Non è la prima volta che mi occupo di questo argomento: l’inglese fasullo dei miei compatrioti. Cesare Lanza è un giornalista, scrittore e autore televisivo italiano. Nella sua rubrica “La scommessa”, sul giornale “La Verità”, si è occupato della mania che i nostri connazionali hanno per la lingua inglese. So di scrivere per fatto personale e quindi sarò dichiaratamente di parte per quello che dirò.

Mia moglie e io siamo stati docenti di questa lingua per tutta la vita e ancora privilegiamo questo interesse usando la lingua di Britannia come “messaggio” per “leggere” il mondo.
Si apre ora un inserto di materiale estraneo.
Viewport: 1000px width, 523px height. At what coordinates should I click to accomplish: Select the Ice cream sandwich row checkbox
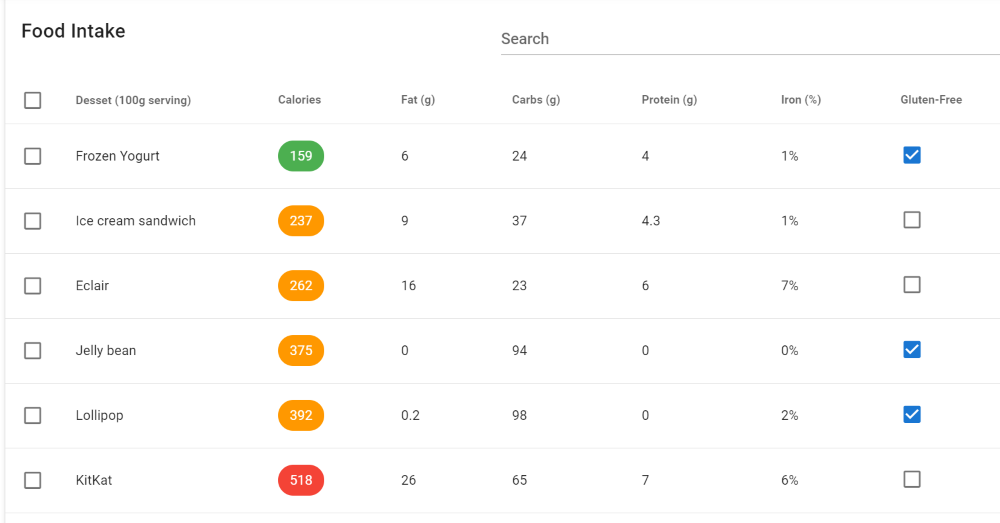33,221
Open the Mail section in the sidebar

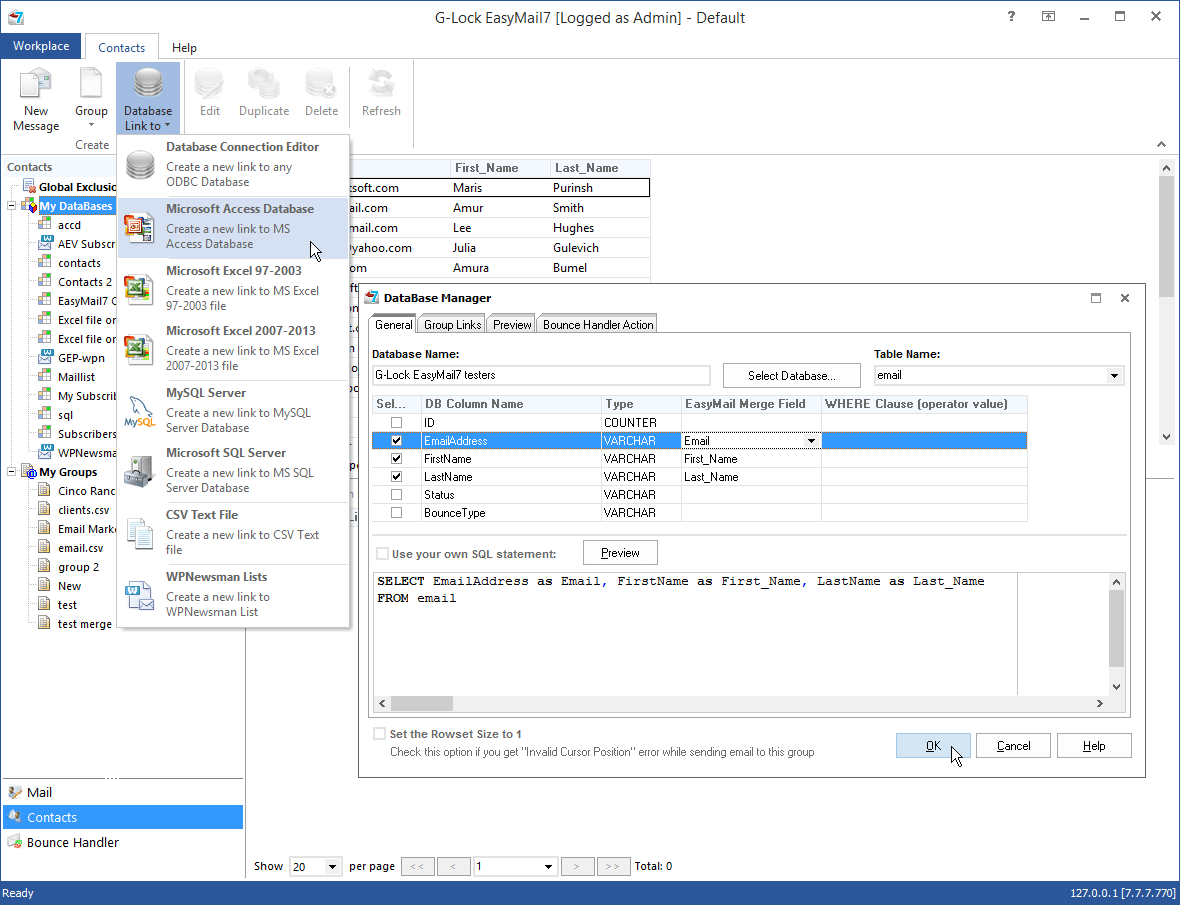coord(40,792)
Alla maniera di Marshal McLuhan possiamo dire che “il mezzo è il messaggio”, nel senso pieno dell’espressione: pensiamo in maniera bilingue, usando la lingua inglese sia in cartaceo che in digitale. Inevitabile questa premessa per far capire a chi eventualmente leggerà questo post che siamo parti interessate, e anche molto.
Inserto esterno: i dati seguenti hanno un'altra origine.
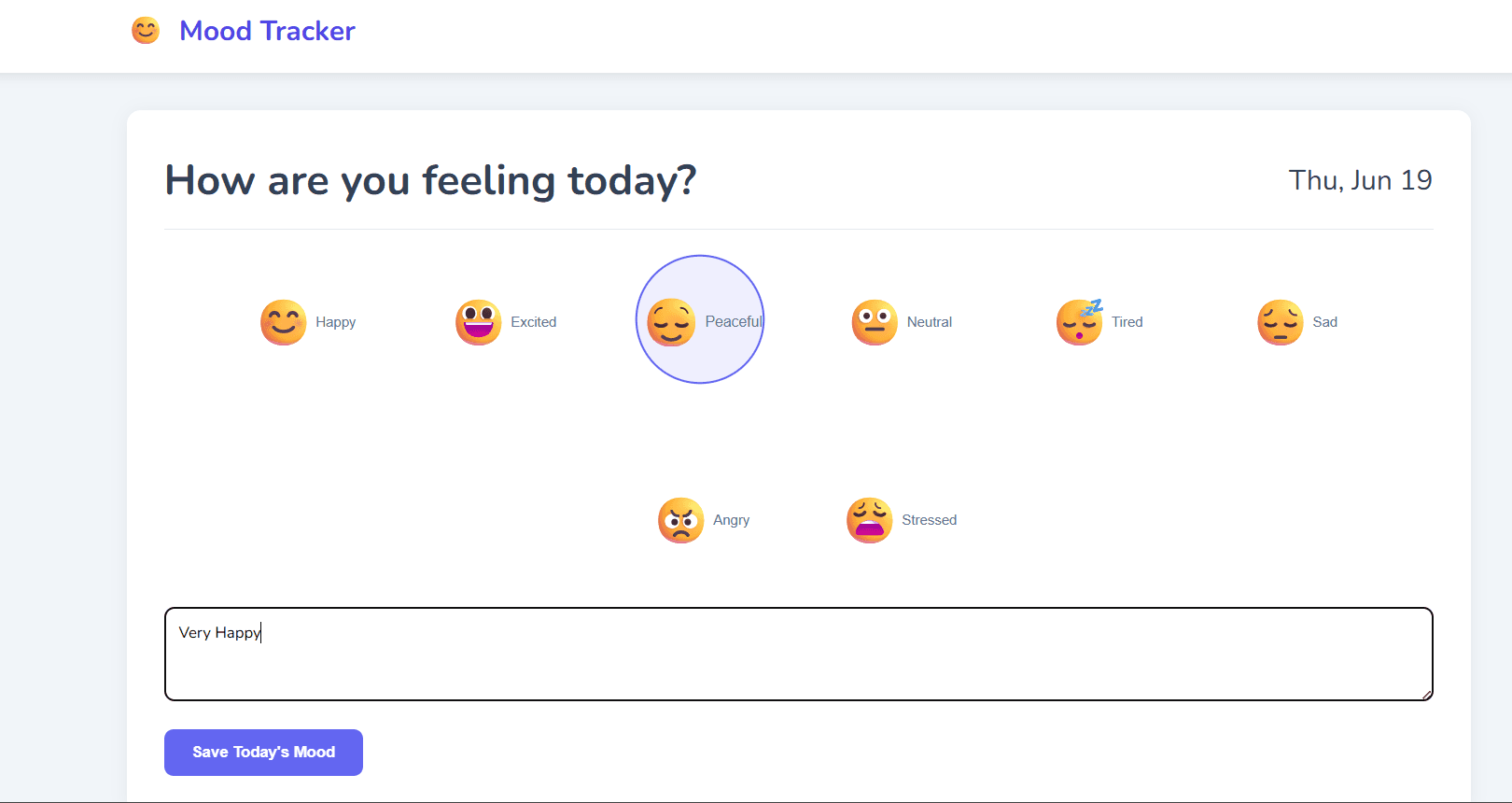1512x803 pixels.
Task: Select the Tired mood emoji
Action: [x=1079, y=322]
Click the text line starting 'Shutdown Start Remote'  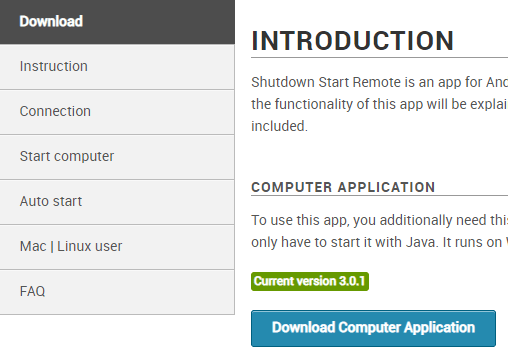380,82
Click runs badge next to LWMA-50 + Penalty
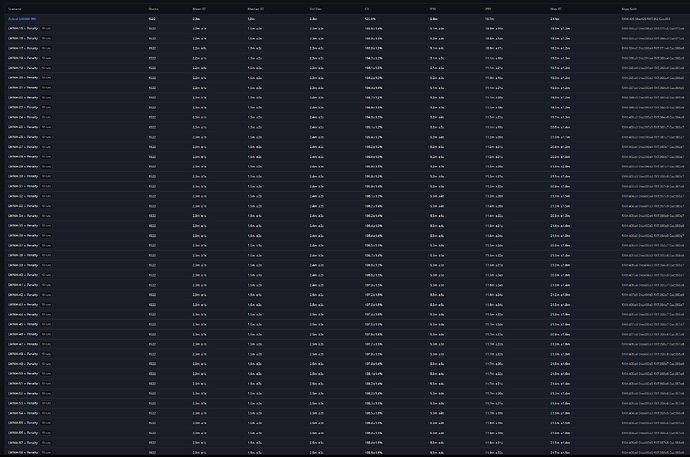 46,373
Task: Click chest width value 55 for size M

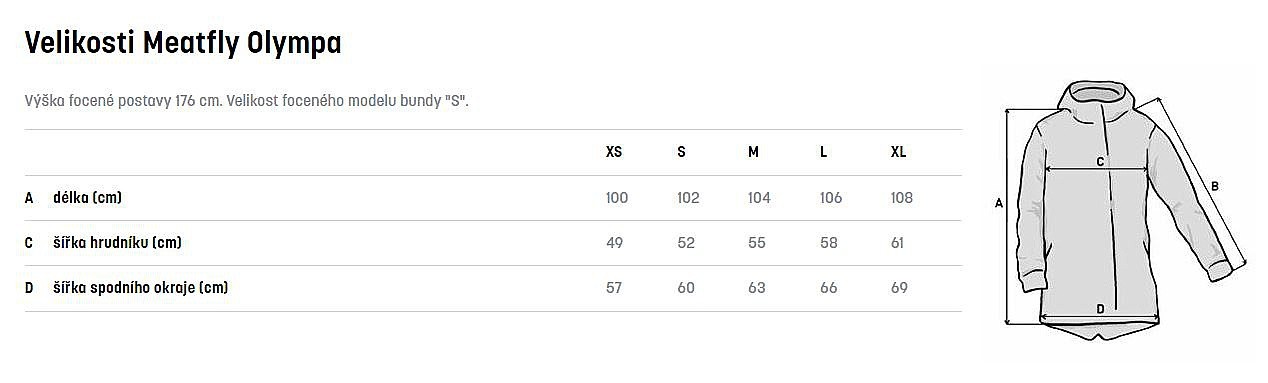Action: click(756, 243)
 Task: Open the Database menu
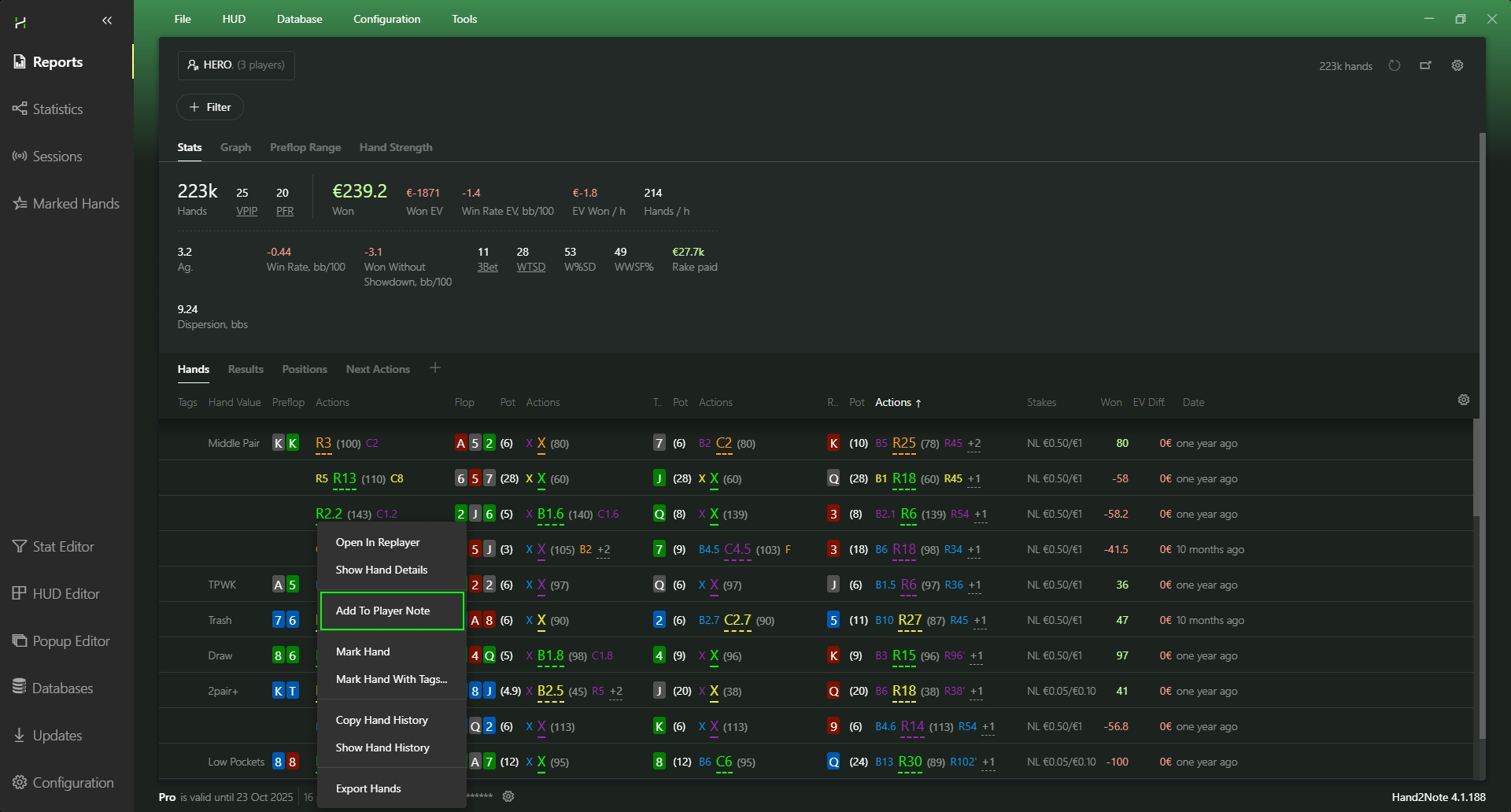click(x=299, y=19)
Anglomaniaci quanto basta per far capire a chi difende giustamente la lingua italiana, ma non riesce a comprendere che la comunicazione umana è una abilità quanto mai complessa e che le lingue, tutte le lingue, interagiscono tra di loro e che tutto dipende da chi le usa.

In un mondo contemporaneo come quello di oggi, in cui ogni nostra azione, idea, pensiero e comportamento è inevitabilmente interconnesso con altre azioni, idee, pensieri e comportamenti provenienti da altre lingue, gli ibridismi linguistici provenienti da culture e realtà diverse, in forma di copie, plagi, imitazioni, scambi e prestiti, sono tanto inevitabili, quanto utili e anche necessari.

Tutto accade non più e non solo in cartaceo, ma sopratutto in digitale, alla velocità della luce. Come si dice, in tempo reale, “live”, in diretta, anche via satellite. Il punto di vista della giornalista inglese Amin Kazmin, di cui scrive Cesare Lanza, merita di essere conosciuto. Per questa ragione l’articolo me lo sono andato a leggere sul Financial Times dove è stato pubblicato. La giornalista, che parla dal suo punto di vista multiculturale, dice cose giuste e sensate. Il suo nome e cognome lo provano.

Gli Italiani fanno uso di un “fake English”, un inglese non solo “fasullo” e maccheronico, ma anche incomprensibile agli inglesi stessi. Lei dice che ““l’infatuazione degli italiani per l’inglese è iniziata durante la seconda guerra mondiale, quando le truppe americane liberarono il paese dai fascisti. Ma poiché le scuole enfatizzavano le lingue classiche come il latino e il greco antico, pochi di quella generazione svilupparono una conoscenza approfondita dell’inglese.” La giornalista inglese dice cose che ho sempre pensato, scritto e sostenuto.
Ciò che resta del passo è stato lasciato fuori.